**BRIEF:**
Copy out the entries from the line with "The height and width of the screenshot is (844, 844)." up to and including the line with "Looking at the screenshot, I should click(x=161, y=229).", swapping "Given" for "Goal" and leaving everything else the same.

**RAW DATA:**
[START]
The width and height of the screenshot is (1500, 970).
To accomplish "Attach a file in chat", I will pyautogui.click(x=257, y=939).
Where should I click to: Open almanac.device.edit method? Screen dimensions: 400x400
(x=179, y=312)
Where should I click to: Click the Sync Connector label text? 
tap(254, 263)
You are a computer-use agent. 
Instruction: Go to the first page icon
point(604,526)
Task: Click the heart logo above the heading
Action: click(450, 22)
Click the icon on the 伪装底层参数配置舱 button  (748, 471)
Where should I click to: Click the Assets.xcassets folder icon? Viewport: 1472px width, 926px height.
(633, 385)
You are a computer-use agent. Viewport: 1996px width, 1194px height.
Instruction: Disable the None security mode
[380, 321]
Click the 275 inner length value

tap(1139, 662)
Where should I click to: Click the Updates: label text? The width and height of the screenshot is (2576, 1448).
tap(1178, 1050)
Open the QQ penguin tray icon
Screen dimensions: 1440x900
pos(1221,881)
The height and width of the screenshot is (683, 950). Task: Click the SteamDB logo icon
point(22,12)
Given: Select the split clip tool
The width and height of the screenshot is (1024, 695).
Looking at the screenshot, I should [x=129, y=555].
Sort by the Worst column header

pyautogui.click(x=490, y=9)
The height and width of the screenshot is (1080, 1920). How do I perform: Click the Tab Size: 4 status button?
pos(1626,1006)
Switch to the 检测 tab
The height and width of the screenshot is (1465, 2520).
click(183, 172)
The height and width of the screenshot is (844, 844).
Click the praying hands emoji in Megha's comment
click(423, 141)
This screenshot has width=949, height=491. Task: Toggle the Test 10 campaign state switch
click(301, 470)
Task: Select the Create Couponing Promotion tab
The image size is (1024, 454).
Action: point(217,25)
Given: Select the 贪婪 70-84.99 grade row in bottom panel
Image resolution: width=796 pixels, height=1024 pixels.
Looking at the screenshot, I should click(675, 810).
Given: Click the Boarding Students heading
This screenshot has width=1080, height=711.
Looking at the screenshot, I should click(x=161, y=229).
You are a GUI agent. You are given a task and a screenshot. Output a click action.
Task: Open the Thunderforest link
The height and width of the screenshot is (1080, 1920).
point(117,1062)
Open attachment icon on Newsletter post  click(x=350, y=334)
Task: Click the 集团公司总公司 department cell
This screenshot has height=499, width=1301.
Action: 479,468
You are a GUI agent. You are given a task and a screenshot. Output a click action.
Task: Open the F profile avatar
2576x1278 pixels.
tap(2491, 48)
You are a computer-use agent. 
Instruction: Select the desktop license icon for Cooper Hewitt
[END]
**SOLUTION TO THIS TASK:**
The height and width of the screenshot is (844, 844).
Click the praying hands emoji in Megha's comment
click(423, 141)
This screenshot has width=949, height=491. Task: Toggle the Test 10 campaign state switch
click(301, 470)
Task: Select the Create Couponing Promotion tab
The image size is (1024, 454).
Action: point(217,25)
Goal: Select the 贪婪 70-84.99 grade row in bottom panel
Image resolution: width=796 pixels, height=1024 pixels.
Looking at the screenshot, I should click(675, 810).
Goal: Click the Boarding Students heading
This screenshot has width=1080, height=711.
Looking at the screenshot, I should click(x=161, y=229).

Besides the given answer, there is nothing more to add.